Perhaps of equal interest, when we analyzed the group vs condition interaction for the total COP area of displacement (Fig 4), we observed that during the eyes open condition there were no statistical between-group differences. By contrast, with closed eyes, untrained older adults demonstrated significantly increased area compared with their trained counterparts. These results suggest that loss of balance in untrained older adults may also be attributable to losses in either vestibular or proprioceptive function.

There is evidence suggesting that both proprioception and vestibular function deteriorate with aging.35, 36, 37 If loss of vestibular function is one of the reasons for greater body sway in untrained older adults, the opposite observation showing that these same individuals are able to preserve average velocity with eyes open is consistent with reports of Horak,38 which suggested that patients with bilateral loss of vestibular function can rely on vision to decrease variability in trunk sway when standing on unstable surfaces. Nevertheless, the untrained older adults in our study most likely did not exhibit vestibular dysfunction, at least not severely, as none reported common symptoms such as vertigo and dizziness.39

Accordingly, in line with previous reports suggesting that exercise training may lead to attenuated declines,40 maintenance,41,42 or reacquired proprioception function with age,4 these data suggest that differences in proprioception are responsible for differences in ability to maintain body balance between trained and untrained older adults. Although there is no clear understanding of mechanisms to explain how physical training can affect joint proprioception of older adults,35 training may cause morphological adaptations in muscle spindles.43 It is also possible that increased muscle strength due to training may cause an improvement in proprioception.40 Finally, physical activity might work to modify proprioception by modulating the mechanoreceptor gain and inducing plastic changes in the central nervous system.44,45,46

In conclusion, these data suggest that with 1 year of regular MMT, older adults demonstrate similar performance in postural stability tests compared with younger adults. However, untrained older adults demonstrated worse performance in a postural stability test compared to both trained older adults and young adults.
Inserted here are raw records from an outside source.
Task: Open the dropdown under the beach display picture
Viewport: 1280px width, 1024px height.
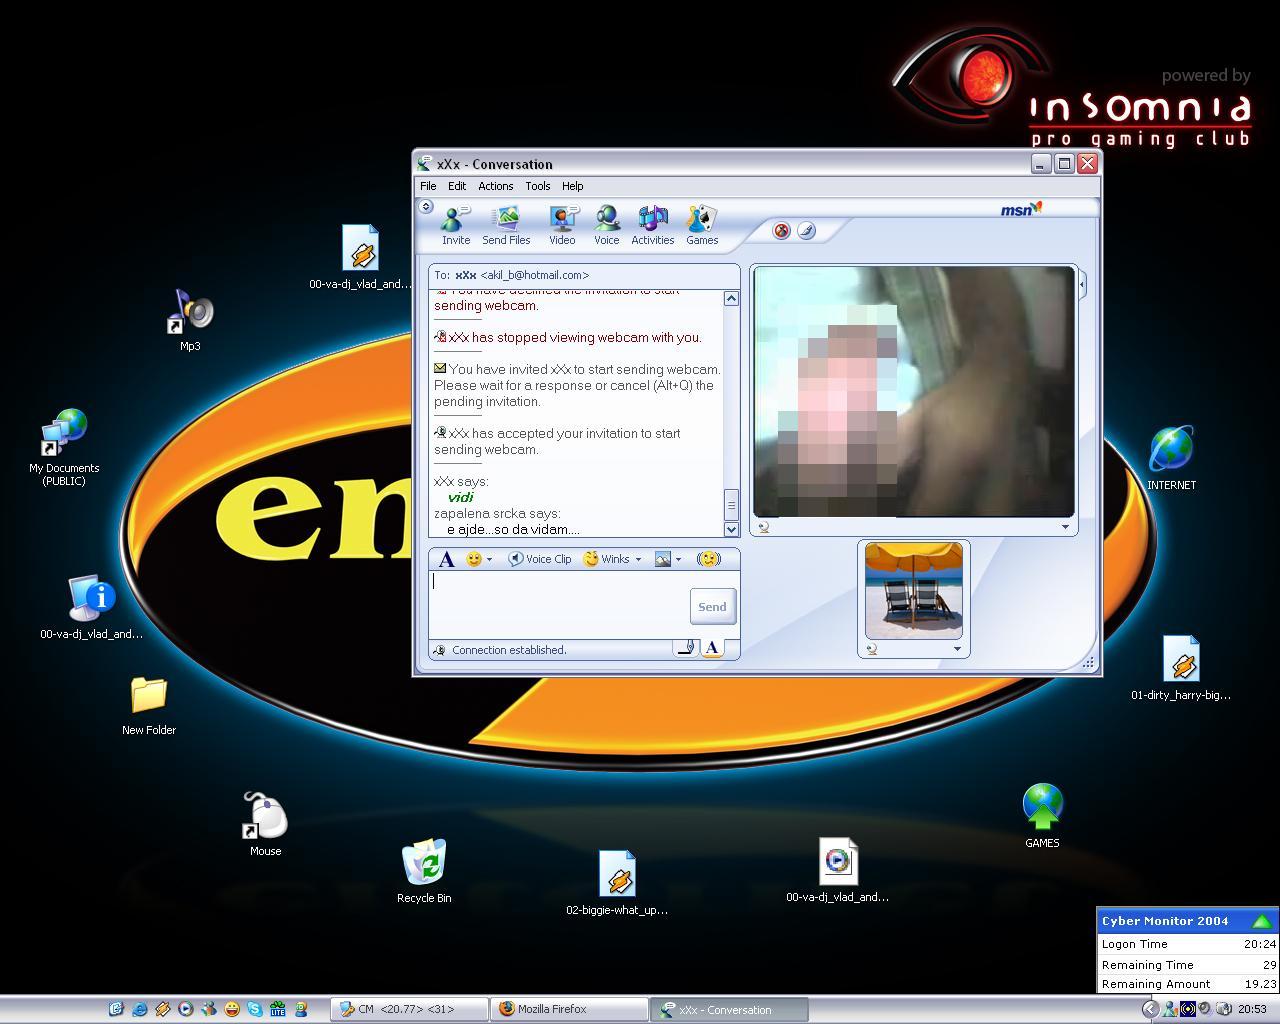Action: click(x=957, y=649)
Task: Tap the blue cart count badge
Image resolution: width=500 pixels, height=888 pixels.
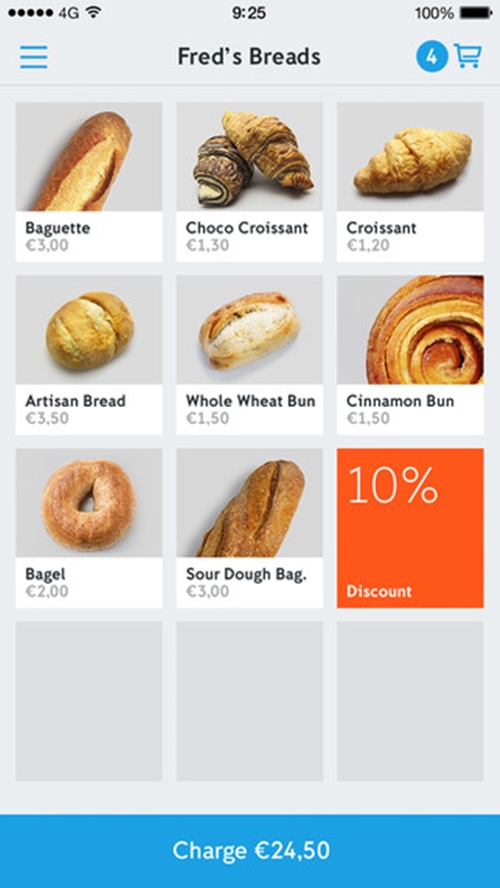Action: coord(432,57)
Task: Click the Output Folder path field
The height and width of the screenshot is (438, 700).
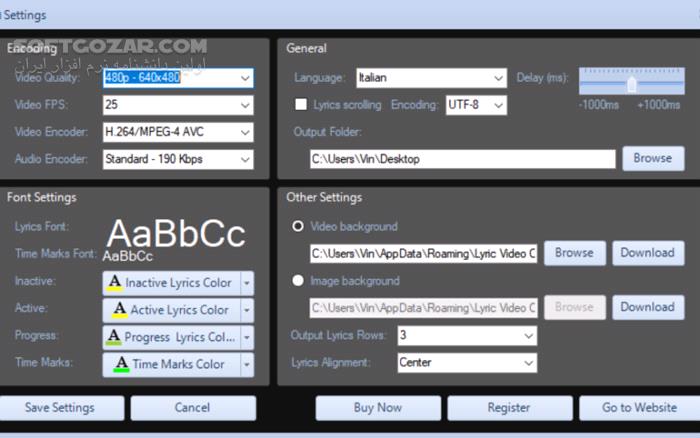Action: pyautogui.click(x=462, y=159)
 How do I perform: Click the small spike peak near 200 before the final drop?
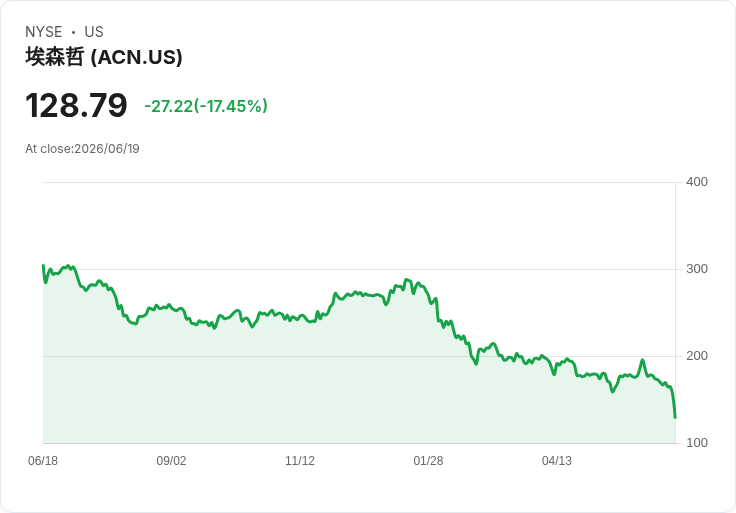(x=643, y=360)
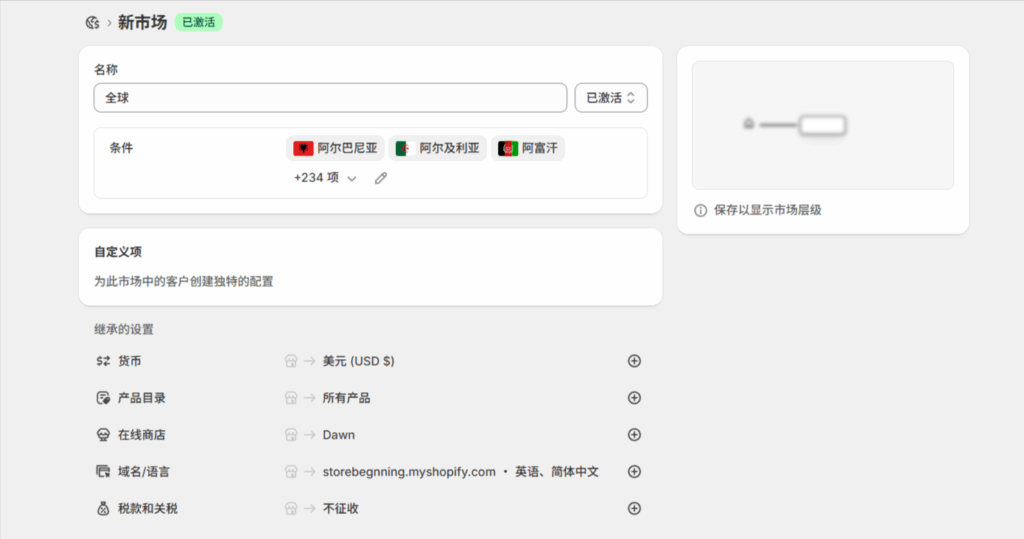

Funding Sources and Conflicts of Interest

This paper received financial support of Fapesp Processo # 2012/09400-9 to Osmar Pinto Neto. No conflicts of interest were reported for this study.

Contributorship Information

Concept development (provided idea for the research): O.P.N., A.M., W.P.
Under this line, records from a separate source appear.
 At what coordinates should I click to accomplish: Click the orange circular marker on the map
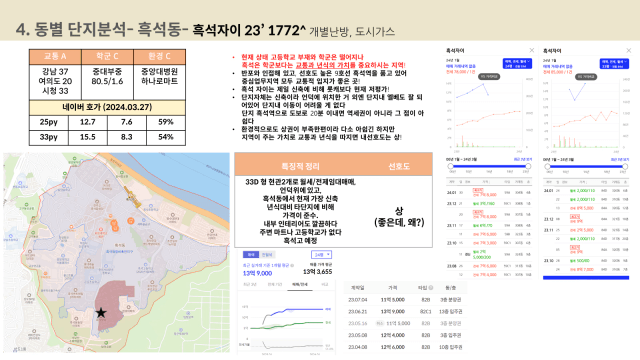(131, 221)
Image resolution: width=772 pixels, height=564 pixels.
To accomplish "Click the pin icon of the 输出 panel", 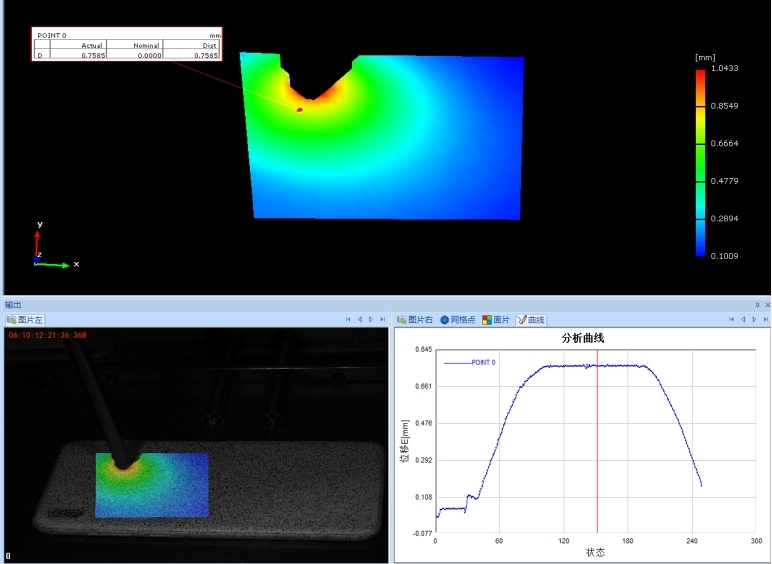I will [757, 304].
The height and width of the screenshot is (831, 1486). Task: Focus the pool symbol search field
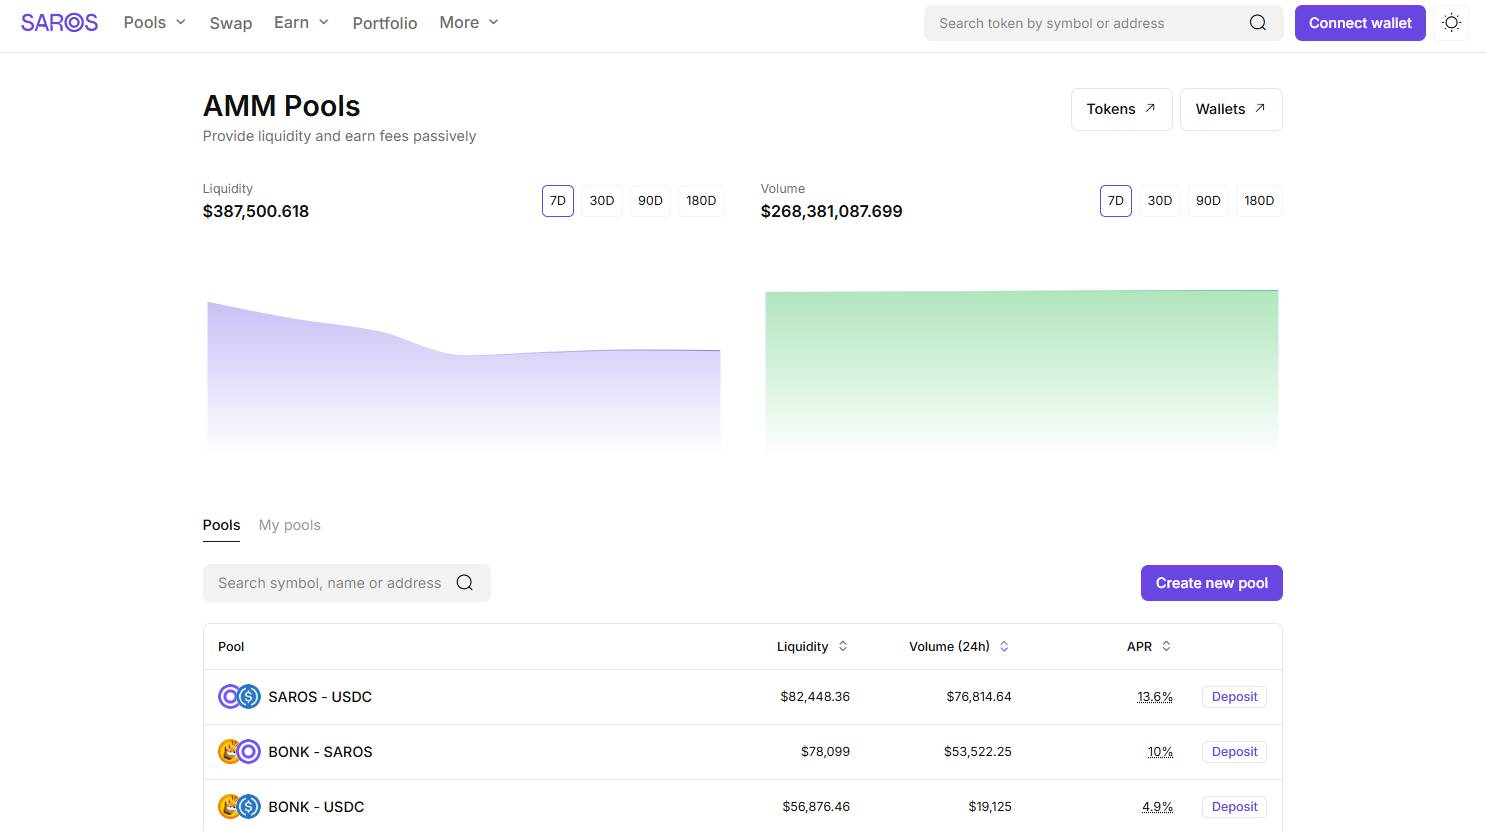tap(330, 583)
Design (planned the methods to generate the results): O.P.N.

Supervision (provided oversight, responsible for organization and implementation, writing of the manuscript): O.P.N.

Data collection/processing (responsible for experiments, patient management, organization, or reporting data): O.P.N., A.M., W.P.

Analysis/interpretation (responsible for statistical analysis, evaluation, and presentation of the results): O.P.N., A.M., W.P.

Literature search (performed the literature search): O.P.N., A.M., W.P.

Writing (responsible for writing a substantive part of the manuscript): O.P.N., A.M.

Critical review (revised manuscript for intellectual content, this does not relate to spelling and grammar checking): O.P.N., A.M., W.P.

Practical Applications.

  • This was an original study on the effects of MMT, a training modality widespread by trademarked programs (eg, CrossFit), on the balance of older adults.

  • Balance control was significantly different between the trained and untrained older adults.

  • Total average speed measurements were different between both young adults and trained older adults compared to untrained older only in an eyes-closed condition.